> [Your instructions]: Copy exactly. Include the line containing "1568x516 pixels.", every line after it, and the last line below, but no pictures.

Collected data entries:
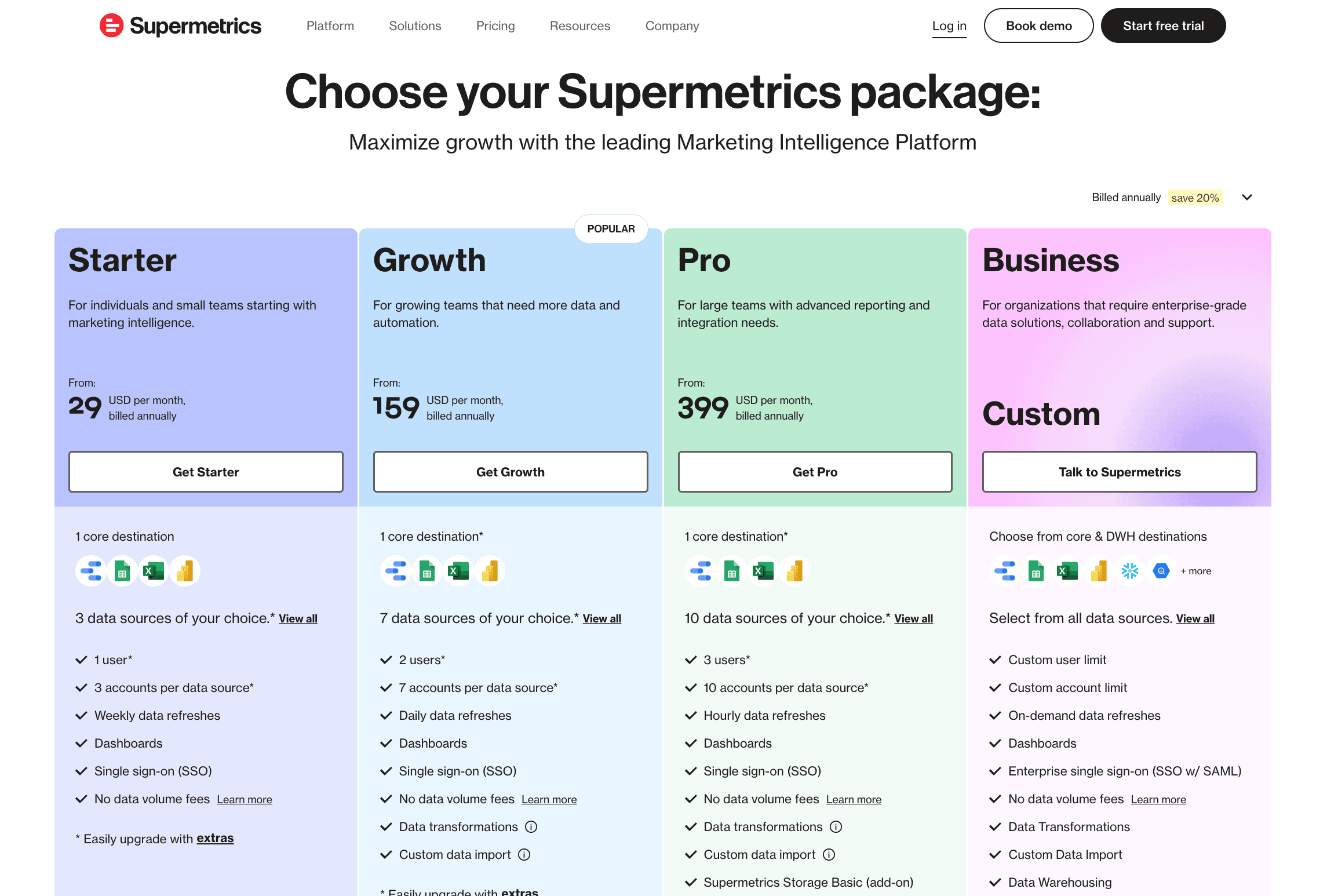
Task: Click info icon beside Growth Data transformations
Action: point(531,827)
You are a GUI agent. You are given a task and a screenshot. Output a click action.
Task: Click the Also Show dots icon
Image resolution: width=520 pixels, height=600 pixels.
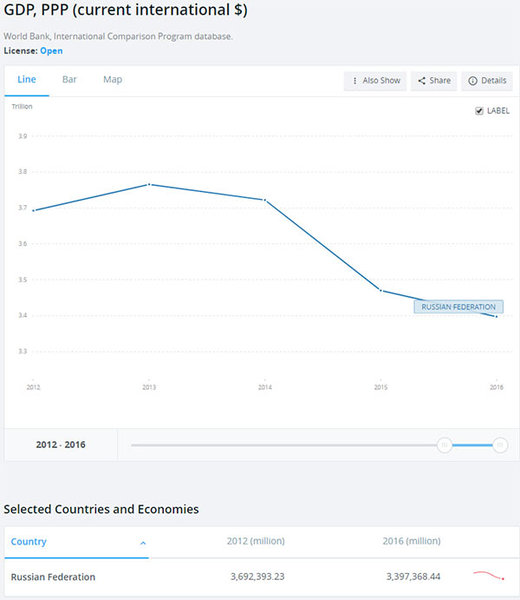click(x=355, y=81)
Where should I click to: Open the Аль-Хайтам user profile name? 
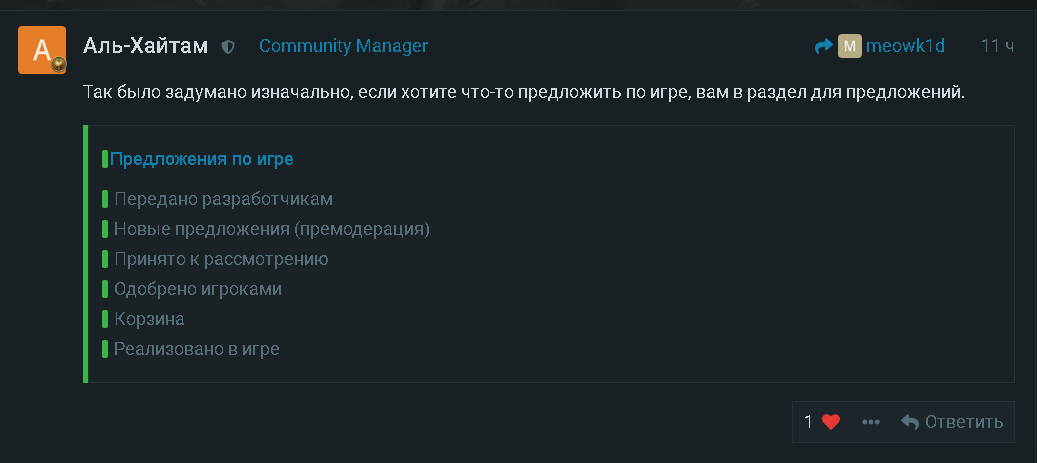click(145, 46)
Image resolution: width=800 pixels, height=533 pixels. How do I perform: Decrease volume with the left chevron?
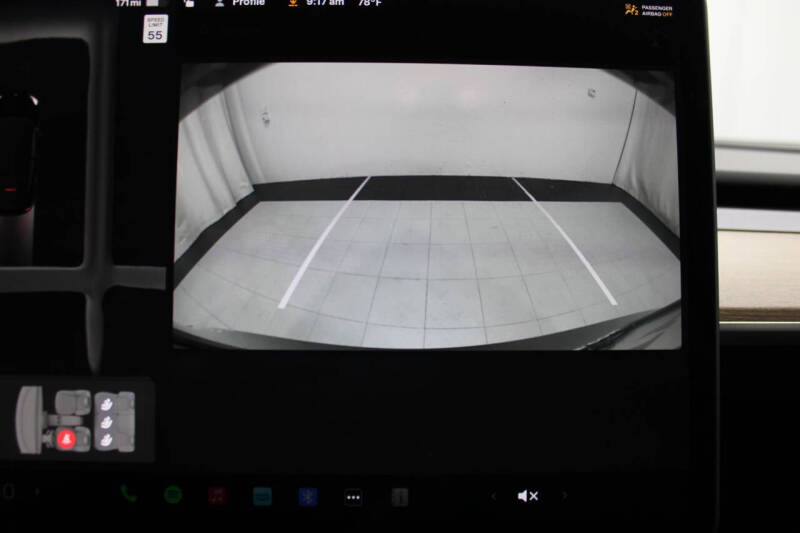[493, 496]
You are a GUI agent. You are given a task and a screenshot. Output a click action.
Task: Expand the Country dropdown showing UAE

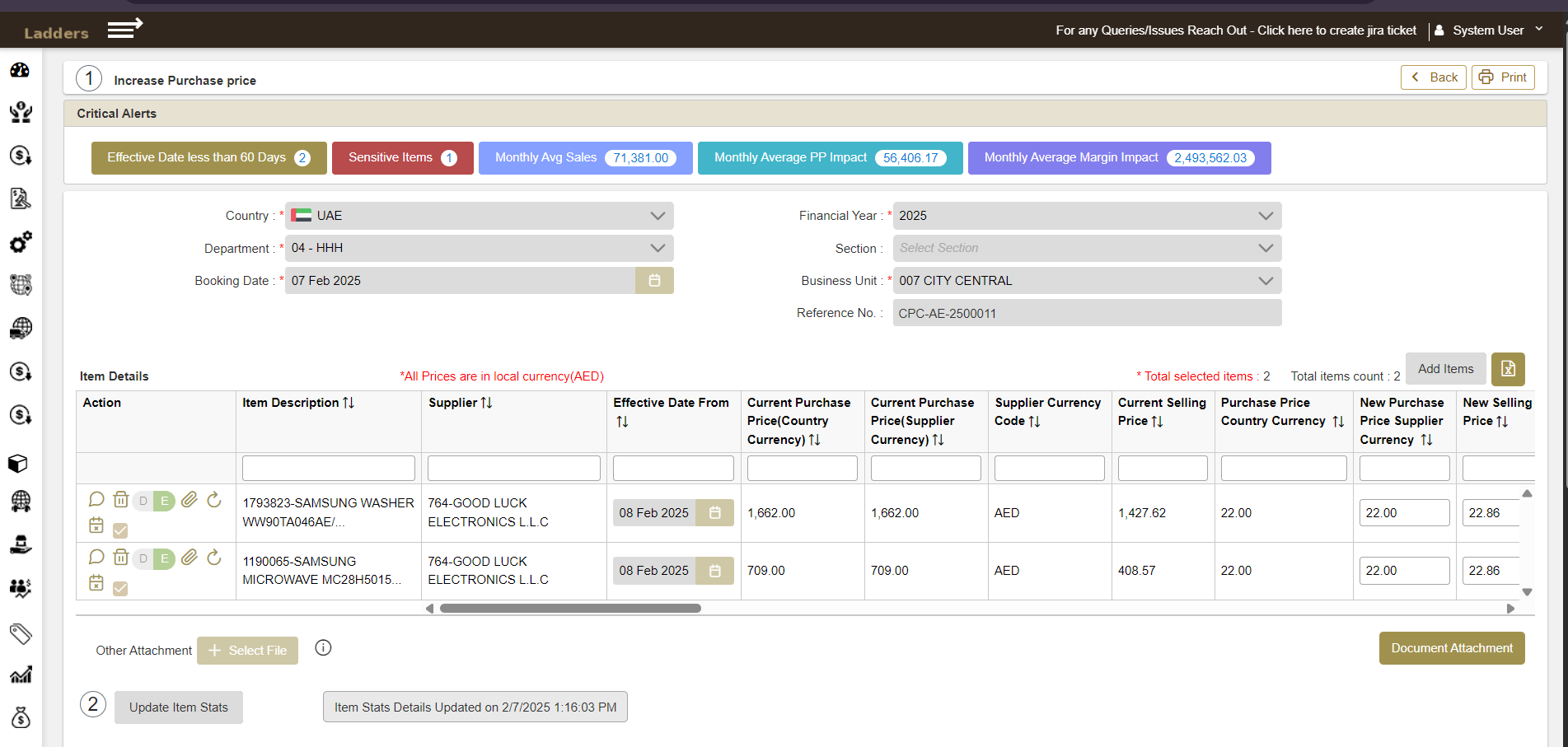click(x=480, y=216)
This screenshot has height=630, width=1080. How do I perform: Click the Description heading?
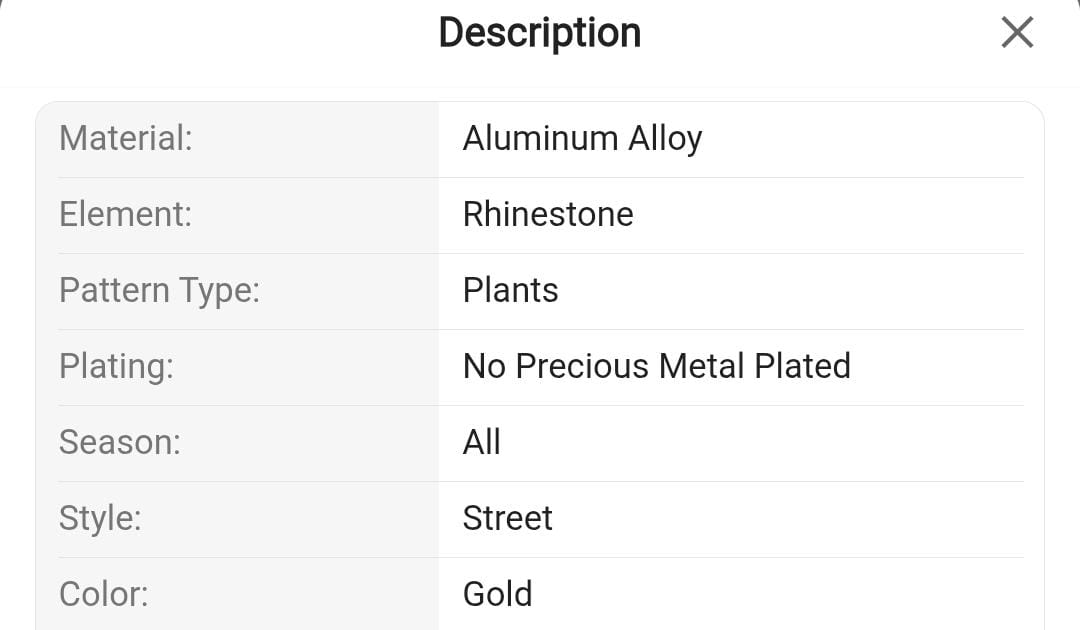coord(540,33)
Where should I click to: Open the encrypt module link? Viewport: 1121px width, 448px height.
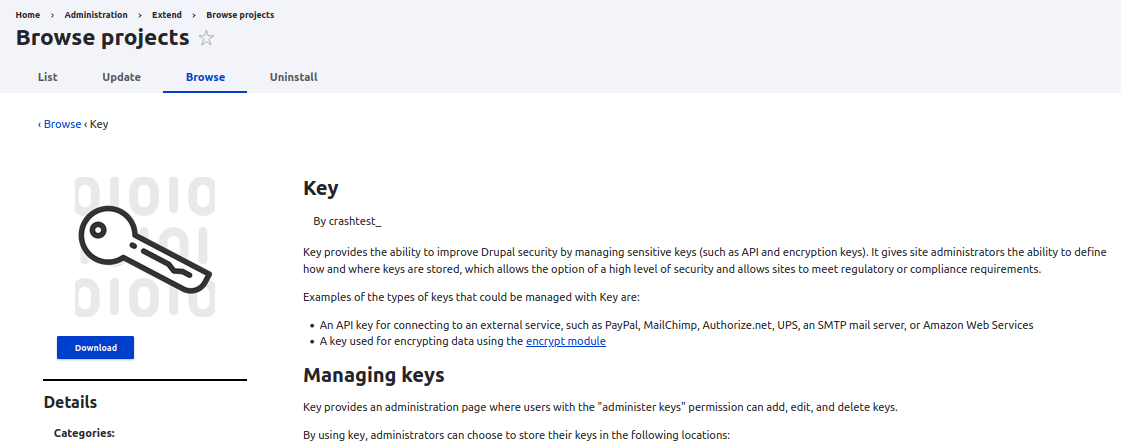click(x=565, y=341)

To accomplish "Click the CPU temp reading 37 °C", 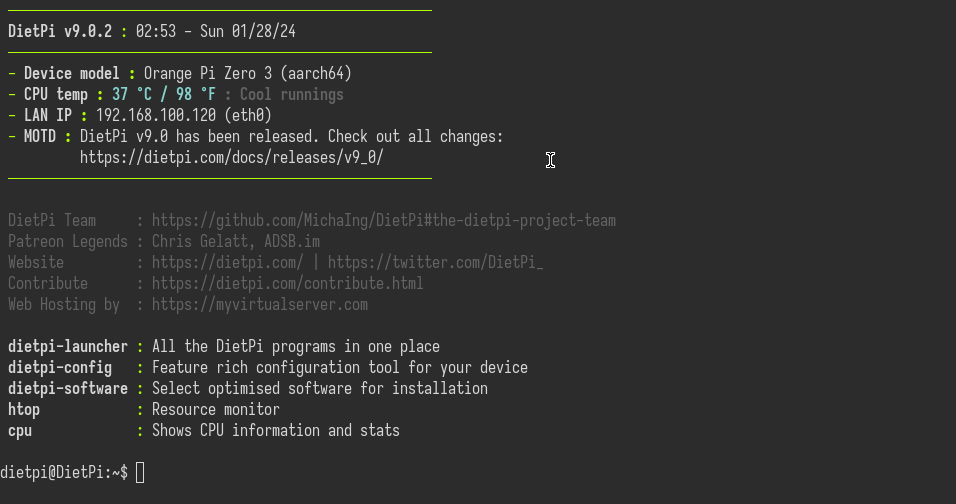I will [x=139, y=94].
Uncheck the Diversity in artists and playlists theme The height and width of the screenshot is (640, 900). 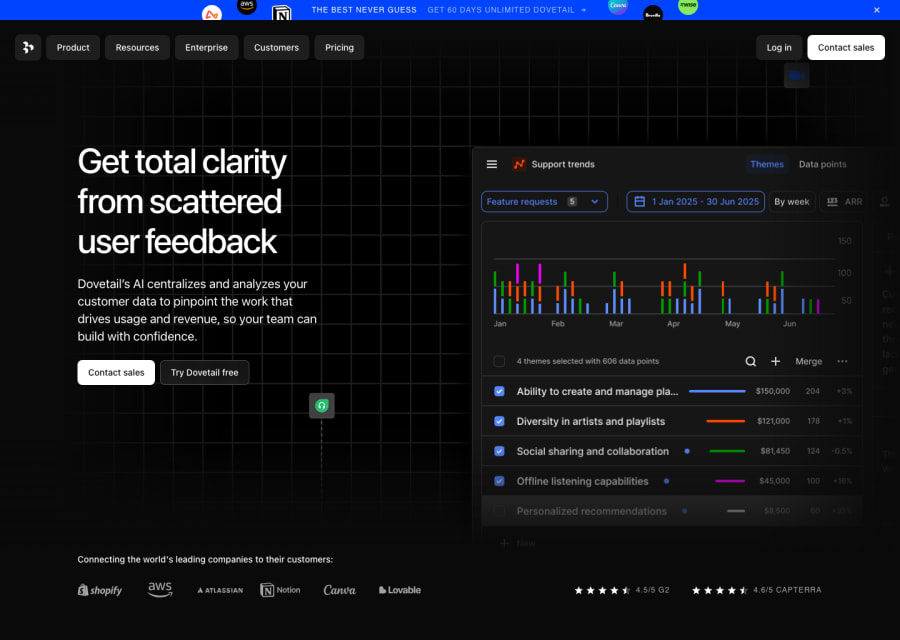[499, 421]
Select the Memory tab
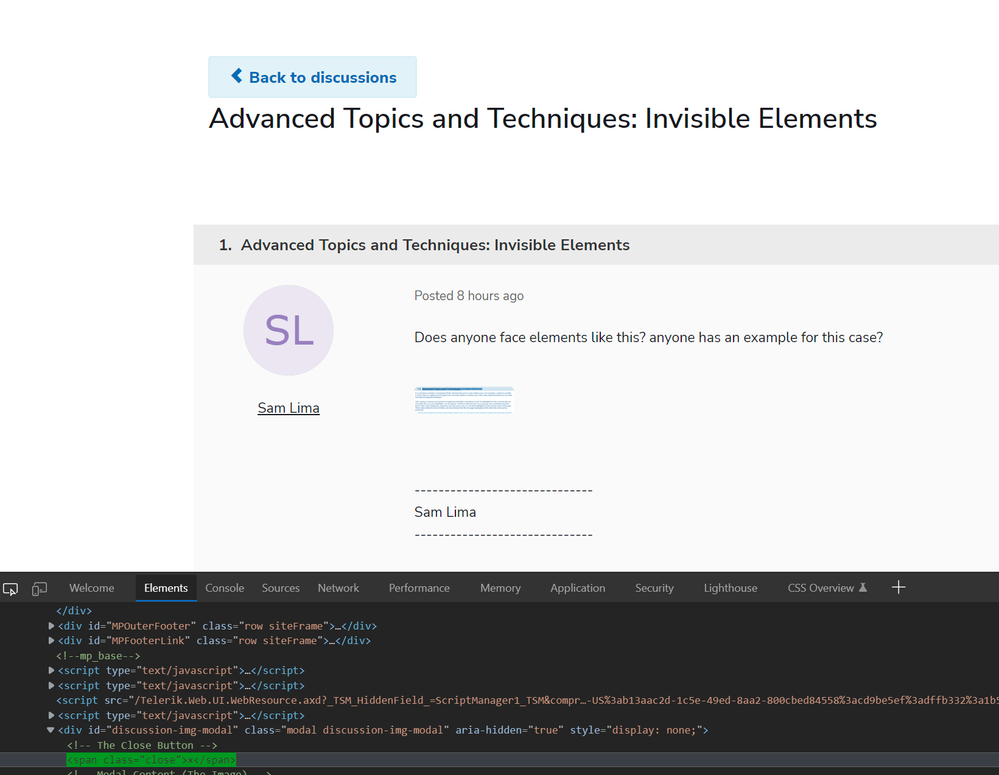Viewport: 999px width, 775px height. (500, 588)
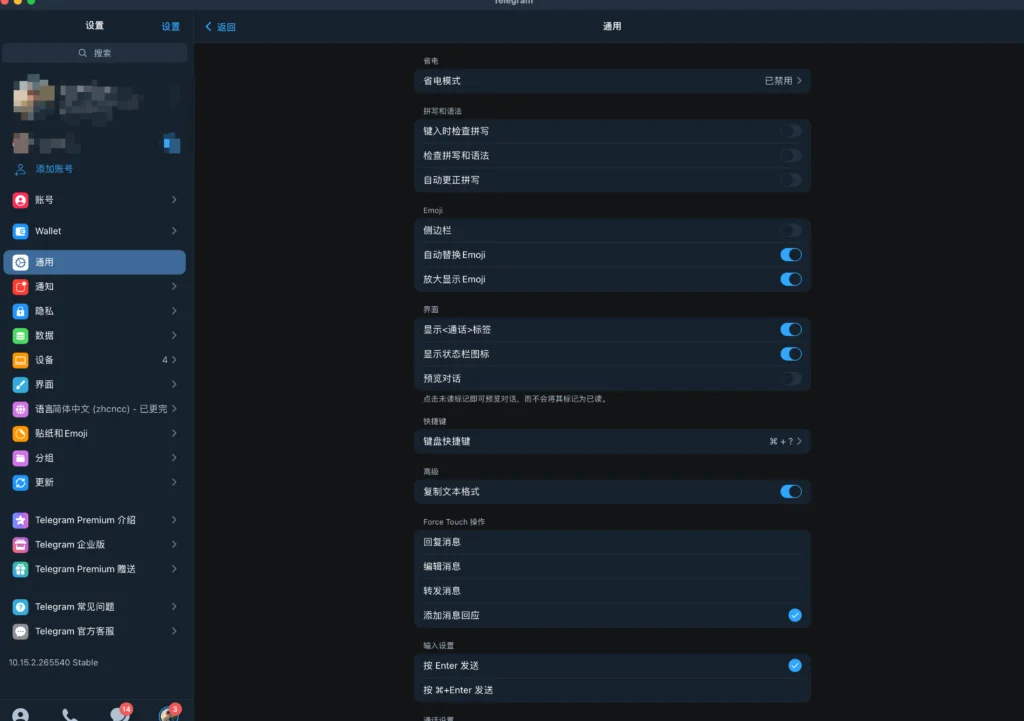
Task: Click the green 数据 storage icon
Action: tap(20, 336)
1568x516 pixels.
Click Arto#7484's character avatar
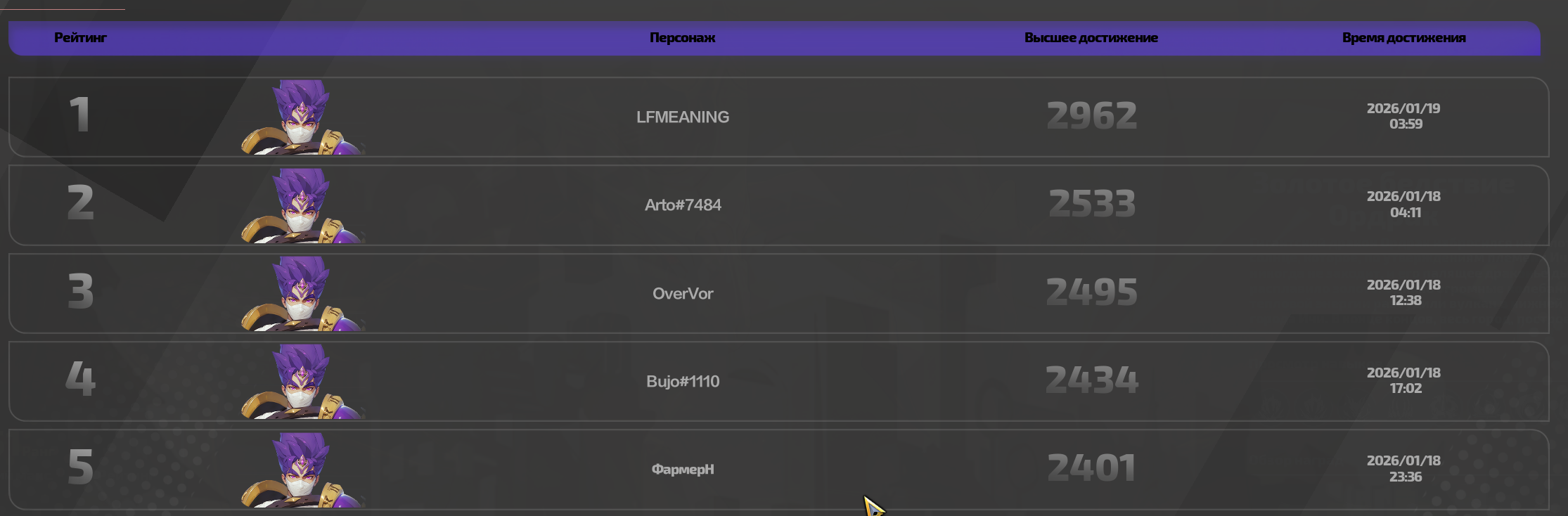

> [Solved exercise]:
1568x516 pixels.
Click Arto#7484's character avatar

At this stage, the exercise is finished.